Architect: Python + uv Take-Home

Use this skill for short, time-boxed Python projects such as take-home assignments, experiments, and proof-of-concepts. This skill is intentionally lighter than the production architect skills:

no Docker unless the user explicitly asks for it
no CI scaffolding unless the user explicitly asks for it
no review gate, observability, or deployment requirements by default
prefer direct CLI workflows and simple local validation

Use this when the prompt already defines the expected output shape, for example a solution/ directory with specific subfolders and artifacts.

This skill is optimized for reviewer speed:

make the project easy to run in one pass
keep dependencies low and familiar
show correctness with deterministic checks
use LLMs only where they add clear value

This skill is scaffolding, not the core solution.
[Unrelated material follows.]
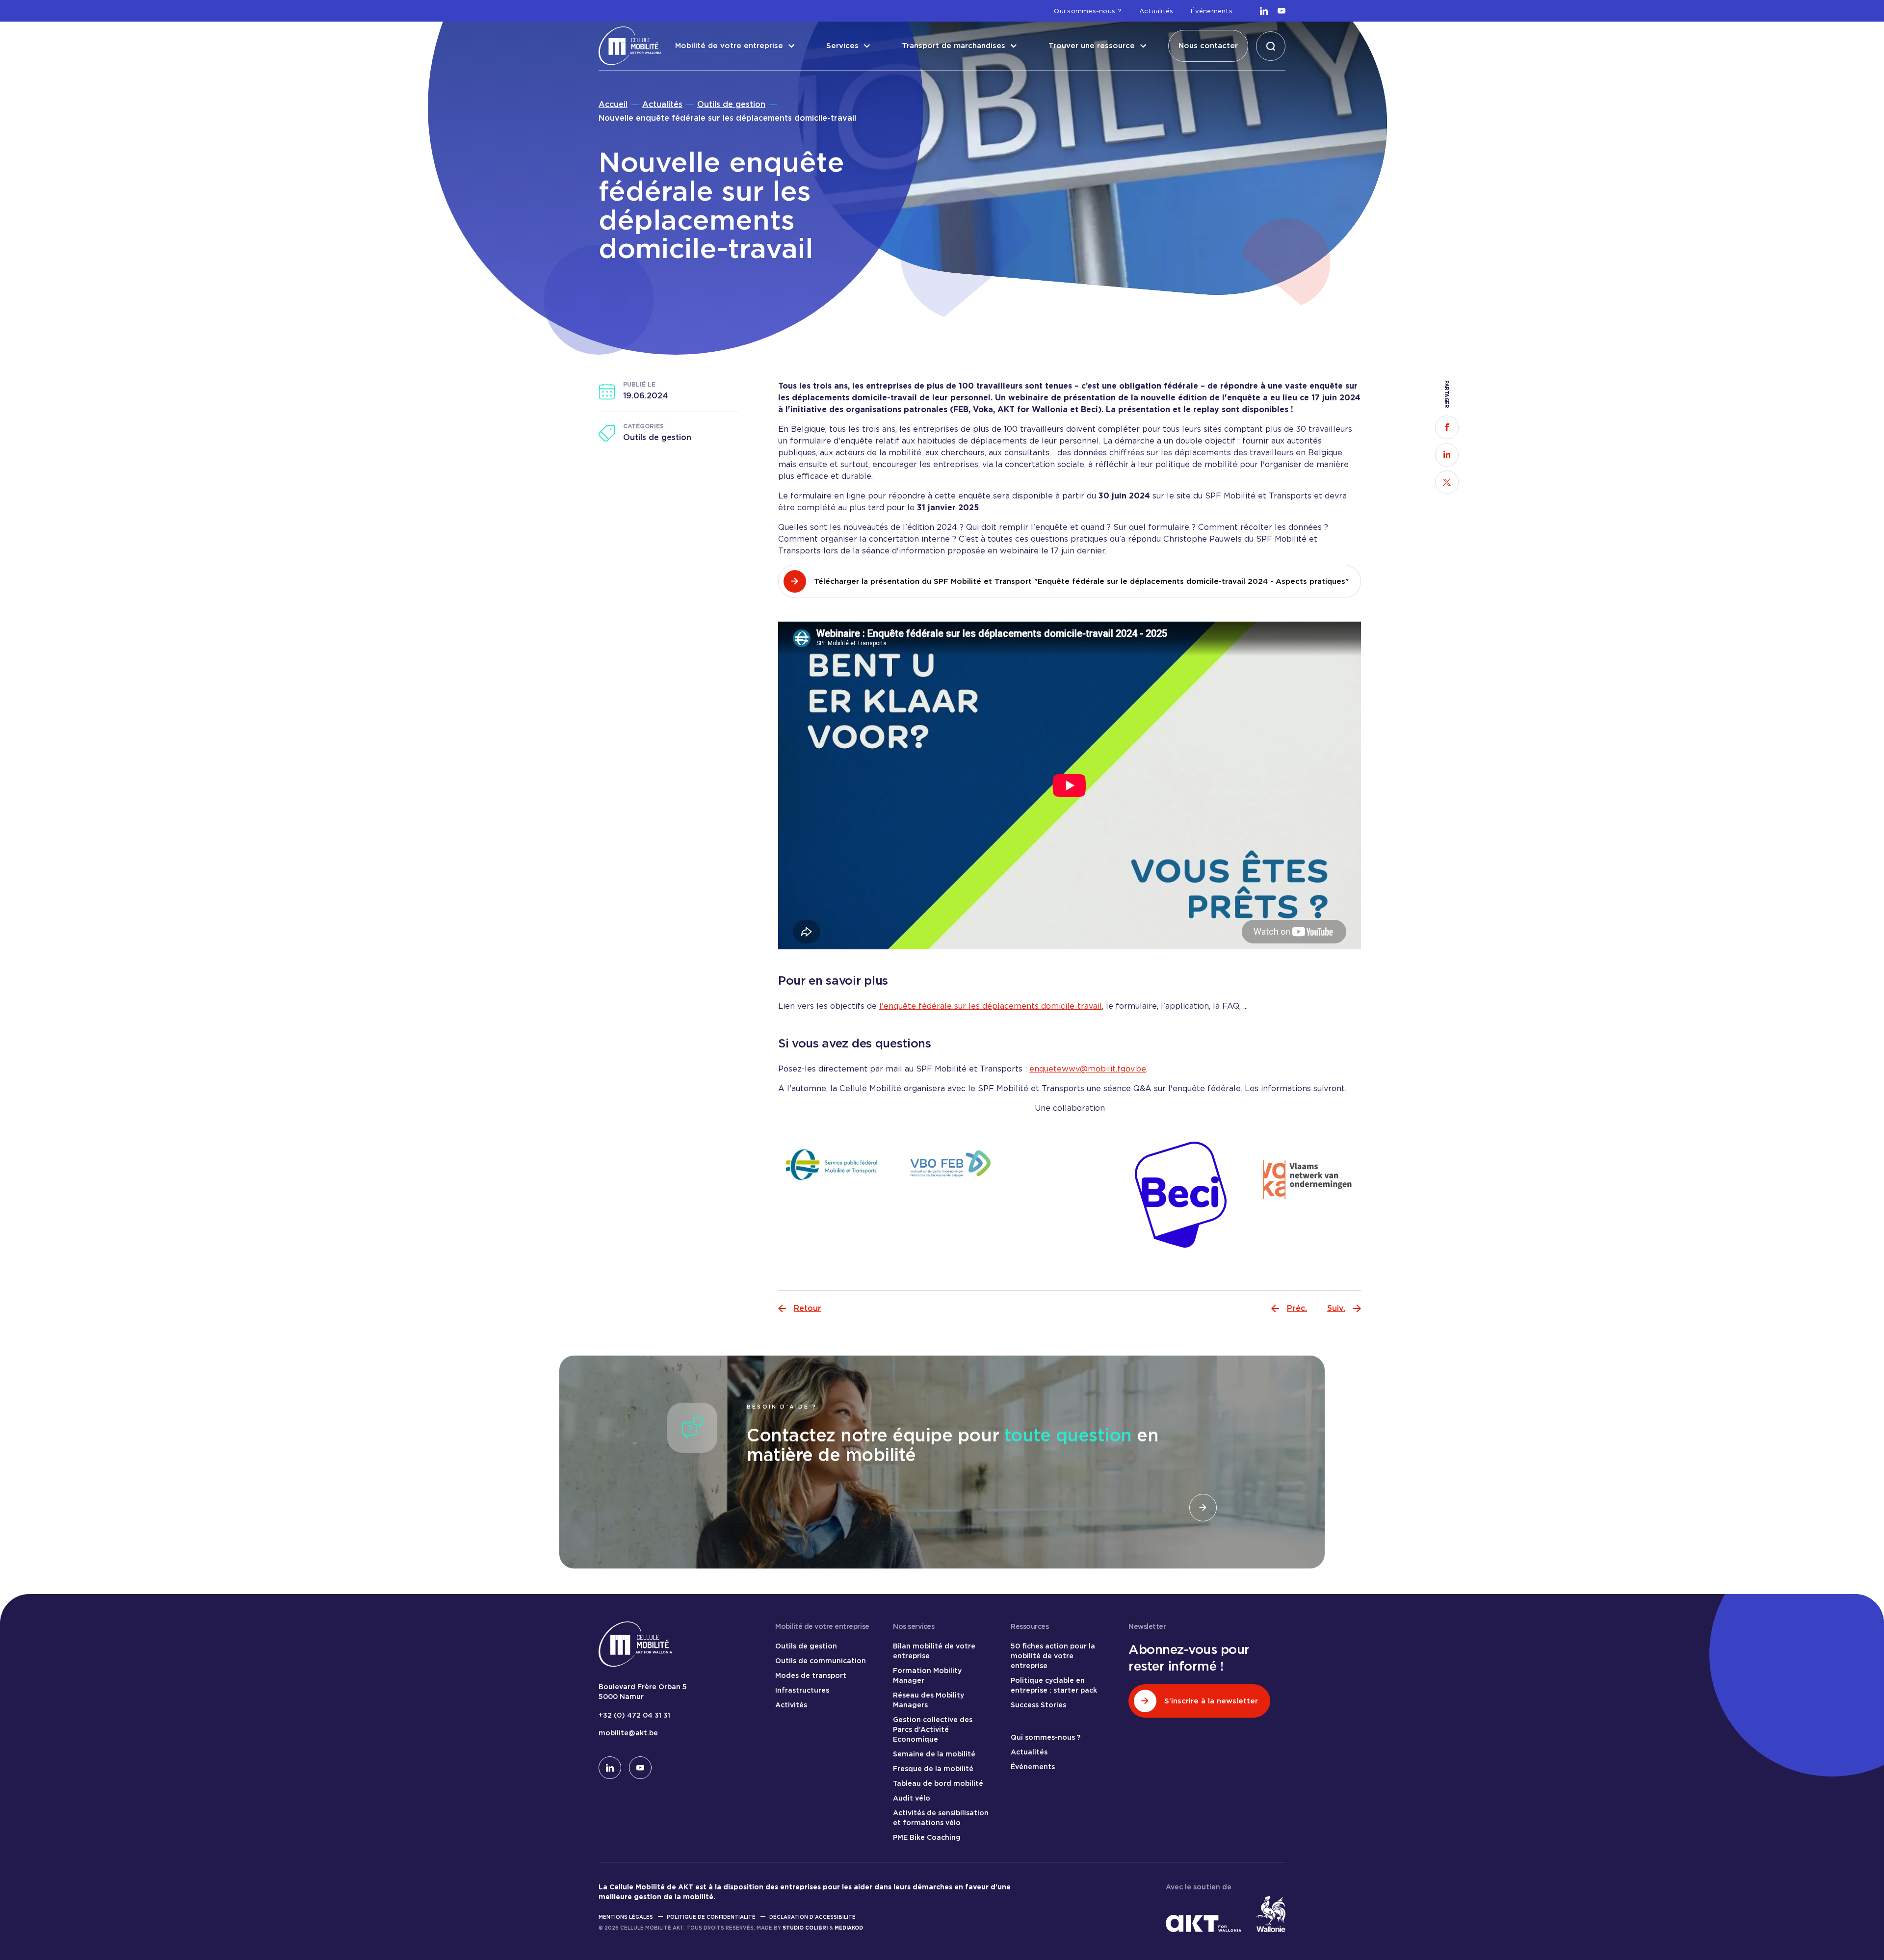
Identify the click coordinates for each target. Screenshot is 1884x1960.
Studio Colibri (805, 1928)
Use it to reduce setup time and standardize the workflow, but keep the assignment-specific reasoning, parsing rules, and validation logic clearly visible in the project itself.

Inputs

Collect these values:

PROJECT_ROOT: default solution
PROJECT_NAME: human-readable project name
MODULE_NAME: snake_case Python package name
CLI_NAME: command name for uv run ...
PYTHON_VERSION: default 3.12
USE_LLM: yes or no
LLM_STYLE: direct-sdk | langchain (default direct-sdk)
HAS_FIXED_OUTPUT_SHAPE: yes or no
OUTPUT_ARTIFACTS: required files the prompt expects

Selection Rules

If the user needs a quick CLI or offline data-processing submission, use this skill instead of architect-python-uv-batch.
If the prompt defines a specific deliverable layout, preserve that layout exactly.
If the task is evaluation-heavy, keep checks local and deterministic before adding any LLM-based review.
If the assignment includes both "generate output" and "explain differences," split those into deterministic generation plus a separate reporting layer.
If the user needs a web API, database, Docker-first runtime, or CI pipeline, use a heavier architect skill instead.

Scaffold Workflow

Create a lightweight Python project with uv.
Match the prompt's required directory layout exactly.
Add only the dependencies needed to complete the assignment.
Build direct CLI entrypoints for the required tasks.
Produce output artifacts in the expected paths.
Add a minimal smoke test and deterministic validation path.
Make the happy path runnable in two commands or fewer.
Keep the generated scaffolding subordinate to the assignment-specific logic.

Default Project Shape

When the prompt specifies a solution/ directory, use:

solution/
  README.md
  pyproject.toml
  requirements.txt
  src/
    {{MODULE_NAME}}/
      extractor/
      agent/
      models/
      utils/
      cli.py
  tests/
  output/

If the prompt explicitly requires a different structure such as solution/src/extractor, follow the prompt instead of this default package layout.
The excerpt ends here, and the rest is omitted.